Task to carry out:
Output the rows from the line with "Select Associate with" up to and including the line with "click(x=890, y=167)", copying them exactly.

Record excerpts:
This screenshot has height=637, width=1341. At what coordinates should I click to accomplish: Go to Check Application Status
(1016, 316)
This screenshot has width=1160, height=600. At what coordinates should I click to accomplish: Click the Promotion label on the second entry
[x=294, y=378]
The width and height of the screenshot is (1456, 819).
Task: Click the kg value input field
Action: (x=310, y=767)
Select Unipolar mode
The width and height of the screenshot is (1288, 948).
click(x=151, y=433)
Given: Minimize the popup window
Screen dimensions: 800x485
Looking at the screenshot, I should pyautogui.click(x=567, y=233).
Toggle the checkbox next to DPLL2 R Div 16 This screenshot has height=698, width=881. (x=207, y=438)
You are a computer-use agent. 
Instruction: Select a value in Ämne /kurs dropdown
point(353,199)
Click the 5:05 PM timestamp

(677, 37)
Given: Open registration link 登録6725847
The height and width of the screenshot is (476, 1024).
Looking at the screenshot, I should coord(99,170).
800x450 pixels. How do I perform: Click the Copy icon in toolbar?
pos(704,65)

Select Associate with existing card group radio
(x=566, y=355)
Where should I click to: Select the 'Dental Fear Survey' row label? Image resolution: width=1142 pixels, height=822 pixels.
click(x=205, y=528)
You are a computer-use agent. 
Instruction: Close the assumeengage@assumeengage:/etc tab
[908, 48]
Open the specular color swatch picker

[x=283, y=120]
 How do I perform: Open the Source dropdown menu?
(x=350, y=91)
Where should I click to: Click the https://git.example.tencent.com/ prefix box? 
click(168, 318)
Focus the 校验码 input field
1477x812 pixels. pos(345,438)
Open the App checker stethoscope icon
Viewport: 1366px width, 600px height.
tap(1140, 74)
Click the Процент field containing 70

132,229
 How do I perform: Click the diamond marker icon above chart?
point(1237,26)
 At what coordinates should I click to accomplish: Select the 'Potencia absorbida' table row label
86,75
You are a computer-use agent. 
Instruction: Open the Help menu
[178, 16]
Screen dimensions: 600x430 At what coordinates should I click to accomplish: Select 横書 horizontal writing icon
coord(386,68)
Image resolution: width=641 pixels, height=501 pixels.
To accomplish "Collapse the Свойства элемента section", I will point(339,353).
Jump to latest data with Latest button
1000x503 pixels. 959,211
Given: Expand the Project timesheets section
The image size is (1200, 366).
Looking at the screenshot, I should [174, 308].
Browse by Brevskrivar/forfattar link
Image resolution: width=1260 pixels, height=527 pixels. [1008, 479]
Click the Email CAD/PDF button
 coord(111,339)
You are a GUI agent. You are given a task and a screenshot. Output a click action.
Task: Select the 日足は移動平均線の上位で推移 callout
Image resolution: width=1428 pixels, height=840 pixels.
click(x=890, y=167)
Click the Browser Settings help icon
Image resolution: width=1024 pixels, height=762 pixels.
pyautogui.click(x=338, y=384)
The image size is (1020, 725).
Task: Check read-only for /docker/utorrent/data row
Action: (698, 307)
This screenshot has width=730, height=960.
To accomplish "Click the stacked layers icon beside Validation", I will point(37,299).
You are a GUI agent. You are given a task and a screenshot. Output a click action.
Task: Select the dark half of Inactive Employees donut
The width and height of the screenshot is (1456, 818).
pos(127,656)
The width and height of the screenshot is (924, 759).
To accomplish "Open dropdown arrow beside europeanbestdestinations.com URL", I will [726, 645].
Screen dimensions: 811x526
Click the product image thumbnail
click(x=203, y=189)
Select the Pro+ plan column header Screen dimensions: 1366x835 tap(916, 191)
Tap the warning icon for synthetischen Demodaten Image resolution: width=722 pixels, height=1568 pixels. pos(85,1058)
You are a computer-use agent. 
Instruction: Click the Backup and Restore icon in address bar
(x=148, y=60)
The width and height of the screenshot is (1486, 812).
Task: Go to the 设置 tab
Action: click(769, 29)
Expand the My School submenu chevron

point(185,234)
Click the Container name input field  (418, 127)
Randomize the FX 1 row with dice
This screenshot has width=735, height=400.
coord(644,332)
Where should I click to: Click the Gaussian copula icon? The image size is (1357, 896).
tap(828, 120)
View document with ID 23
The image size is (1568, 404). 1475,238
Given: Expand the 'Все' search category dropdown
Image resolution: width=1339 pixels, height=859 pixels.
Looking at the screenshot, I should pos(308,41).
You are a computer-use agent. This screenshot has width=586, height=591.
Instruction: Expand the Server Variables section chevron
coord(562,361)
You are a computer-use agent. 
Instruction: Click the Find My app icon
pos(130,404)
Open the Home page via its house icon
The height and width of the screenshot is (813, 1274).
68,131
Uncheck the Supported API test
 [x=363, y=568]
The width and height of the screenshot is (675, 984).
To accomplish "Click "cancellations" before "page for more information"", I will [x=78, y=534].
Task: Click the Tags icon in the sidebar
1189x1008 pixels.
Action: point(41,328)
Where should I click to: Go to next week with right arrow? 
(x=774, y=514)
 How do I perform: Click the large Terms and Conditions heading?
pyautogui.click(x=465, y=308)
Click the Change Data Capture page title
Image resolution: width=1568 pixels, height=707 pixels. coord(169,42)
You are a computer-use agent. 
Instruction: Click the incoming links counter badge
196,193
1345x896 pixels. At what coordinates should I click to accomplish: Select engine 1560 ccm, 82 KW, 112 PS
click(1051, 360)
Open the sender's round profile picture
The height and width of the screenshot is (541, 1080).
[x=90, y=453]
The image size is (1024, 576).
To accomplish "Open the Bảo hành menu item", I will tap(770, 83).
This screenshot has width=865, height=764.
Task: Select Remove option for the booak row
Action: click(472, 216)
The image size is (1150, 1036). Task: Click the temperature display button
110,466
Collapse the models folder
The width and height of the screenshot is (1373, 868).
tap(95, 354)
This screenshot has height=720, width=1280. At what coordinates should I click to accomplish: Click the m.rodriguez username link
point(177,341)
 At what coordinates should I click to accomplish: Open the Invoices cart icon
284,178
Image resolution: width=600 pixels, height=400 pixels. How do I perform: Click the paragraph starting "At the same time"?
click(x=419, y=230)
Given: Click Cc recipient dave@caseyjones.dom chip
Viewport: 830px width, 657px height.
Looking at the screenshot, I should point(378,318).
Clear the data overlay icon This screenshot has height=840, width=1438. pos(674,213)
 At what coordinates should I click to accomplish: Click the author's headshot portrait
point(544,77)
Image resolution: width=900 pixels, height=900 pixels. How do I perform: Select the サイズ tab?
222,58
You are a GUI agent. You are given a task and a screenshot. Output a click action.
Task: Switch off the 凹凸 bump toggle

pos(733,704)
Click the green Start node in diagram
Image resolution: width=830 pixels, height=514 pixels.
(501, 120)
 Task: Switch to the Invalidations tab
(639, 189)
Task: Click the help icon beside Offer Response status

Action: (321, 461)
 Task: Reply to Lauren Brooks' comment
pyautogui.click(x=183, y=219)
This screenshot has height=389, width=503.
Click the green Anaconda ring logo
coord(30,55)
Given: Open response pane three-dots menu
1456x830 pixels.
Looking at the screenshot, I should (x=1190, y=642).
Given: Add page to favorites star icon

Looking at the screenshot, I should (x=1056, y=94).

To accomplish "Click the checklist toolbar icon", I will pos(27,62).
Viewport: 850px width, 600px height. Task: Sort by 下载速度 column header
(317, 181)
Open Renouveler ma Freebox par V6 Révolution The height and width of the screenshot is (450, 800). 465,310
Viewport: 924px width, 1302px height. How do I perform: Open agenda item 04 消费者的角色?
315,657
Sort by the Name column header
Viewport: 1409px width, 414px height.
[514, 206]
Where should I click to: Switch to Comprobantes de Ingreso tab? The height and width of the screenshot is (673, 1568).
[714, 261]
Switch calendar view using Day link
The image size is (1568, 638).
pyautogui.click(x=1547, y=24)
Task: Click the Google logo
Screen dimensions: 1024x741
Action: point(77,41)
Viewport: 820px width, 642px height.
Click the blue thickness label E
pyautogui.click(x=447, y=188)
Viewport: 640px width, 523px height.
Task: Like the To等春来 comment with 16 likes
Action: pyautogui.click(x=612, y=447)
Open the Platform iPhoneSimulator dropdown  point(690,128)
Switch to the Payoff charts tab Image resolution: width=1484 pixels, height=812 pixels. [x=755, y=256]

Correct result:
Select Associate with existing card group radio
(x=566, y=355)
Where should I click to: Select the 'Dental Fear Survey' row label? Image resolution: width=1142 pixels, height=822 pixels.
click(x=205, y=528)
You are a computer-use agent. 
Instruction: Close the assumeengage@assumeengage:/etc tab
[908, 48]
Open the specular color swatch picker

[x=283, y=120]
 How do I perform: Open the Source dropdown menu?
(x=350, y=91)
Where should I click to: Click the https://git.example.tencent.com/ prefix box? 
click(168, 318)
Focus the 校验码 input field
1477x812 pixels. pos(345,438)
Open the App checker stethoscope icon
Viewport: 1366px width, 600px height.
tap(1140, 74)
Click the Процент field containing 70

132,229
 How do I perform: Click the diamond marker icon above chart?
point(1237,26)
 At what coordinates should I click to accomplish: Select the 'Potencia absorbida' table row label
86,75
You are a computer-use agent. 
Instruction: Open the Help menu
[178, 16]
Screen dimensions: 600x430 At what coordinates should I click to accomplish: Select 横書 horizontal writing icon
coord(386,68)
Image resolution: width=641 pixels, height=501 pixels.
To accomplish "Collapse the Свойства элемента section", I will point(339,353).
Jump to latest data with Latest button
1000x503 pixels. 959,211
Given: Expand the Project timesheets section
The image size is (1200, 366).
Looking at the screenshot, I should [174, 308].
Browse by Brevskrivar/forfattar link
Image resolution: width=1260 pixels, height=527 pixels. [1008, 479]
Click the Email CAD/PDF button
 coord(111,339)
You are a GUI agent. You are given a task and a screenshot. Output a click action.
Task: Select the 日足は移動平均線の上位で推移 callout
Image resolution: width=1428 pixels, height=840 pixels.
click(x=890, y=167)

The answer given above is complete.